EXTRACTED DATA -
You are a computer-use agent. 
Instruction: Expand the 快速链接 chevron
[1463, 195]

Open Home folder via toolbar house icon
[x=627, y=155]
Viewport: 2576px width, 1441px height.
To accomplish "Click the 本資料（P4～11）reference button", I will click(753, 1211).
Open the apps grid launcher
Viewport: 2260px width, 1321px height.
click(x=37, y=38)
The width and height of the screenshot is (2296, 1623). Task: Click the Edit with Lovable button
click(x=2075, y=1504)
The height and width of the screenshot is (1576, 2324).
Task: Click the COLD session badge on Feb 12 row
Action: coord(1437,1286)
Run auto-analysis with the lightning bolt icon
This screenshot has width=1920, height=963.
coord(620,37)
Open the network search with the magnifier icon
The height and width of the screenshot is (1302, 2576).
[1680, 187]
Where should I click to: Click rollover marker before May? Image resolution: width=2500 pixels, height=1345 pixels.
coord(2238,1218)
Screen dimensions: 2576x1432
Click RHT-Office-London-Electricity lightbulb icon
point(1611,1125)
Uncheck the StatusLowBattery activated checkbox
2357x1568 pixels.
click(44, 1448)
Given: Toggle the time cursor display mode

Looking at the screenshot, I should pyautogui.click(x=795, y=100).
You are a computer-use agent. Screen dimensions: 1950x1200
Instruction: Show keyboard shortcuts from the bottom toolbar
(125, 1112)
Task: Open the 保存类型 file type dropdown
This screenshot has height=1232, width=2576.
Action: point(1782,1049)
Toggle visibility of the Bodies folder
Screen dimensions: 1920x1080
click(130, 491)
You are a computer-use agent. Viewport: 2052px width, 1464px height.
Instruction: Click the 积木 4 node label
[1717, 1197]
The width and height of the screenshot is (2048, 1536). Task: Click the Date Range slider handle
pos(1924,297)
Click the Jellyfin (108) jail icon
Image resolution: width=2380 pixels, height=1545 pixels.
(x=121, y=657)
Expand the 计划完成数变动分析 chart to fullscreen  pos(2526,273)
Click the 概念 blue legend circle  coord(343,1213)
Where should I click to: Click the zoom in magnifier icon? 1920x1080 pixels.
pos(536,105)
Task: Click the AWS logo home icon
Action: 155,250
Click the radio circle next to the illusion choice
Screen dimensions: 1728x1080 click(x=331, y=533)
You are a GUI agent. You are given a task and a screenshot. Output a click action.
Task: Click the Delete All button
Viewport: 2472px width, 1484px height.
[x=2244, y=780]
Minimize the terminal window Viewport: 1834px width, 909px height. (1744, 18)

ASSIGNED TASK -
Above are the records; from them, give again exactly the lines from the one containing "Instruction: Expand the 快速链接 chevron" through the one containing "Open the apps grid launcher", both included.

SOLVED PROBLEM -
Instruction: Expand the 快速链接 chevron
[1463, 195]

Open Home folder via toolbar house icon
[x=627, y=155]
Viewport: 2576px width, 1441px height.
To accomplish "Click the 本資料（P4～11）reference button", I will click(753, 1211).
Open the apps grid launcher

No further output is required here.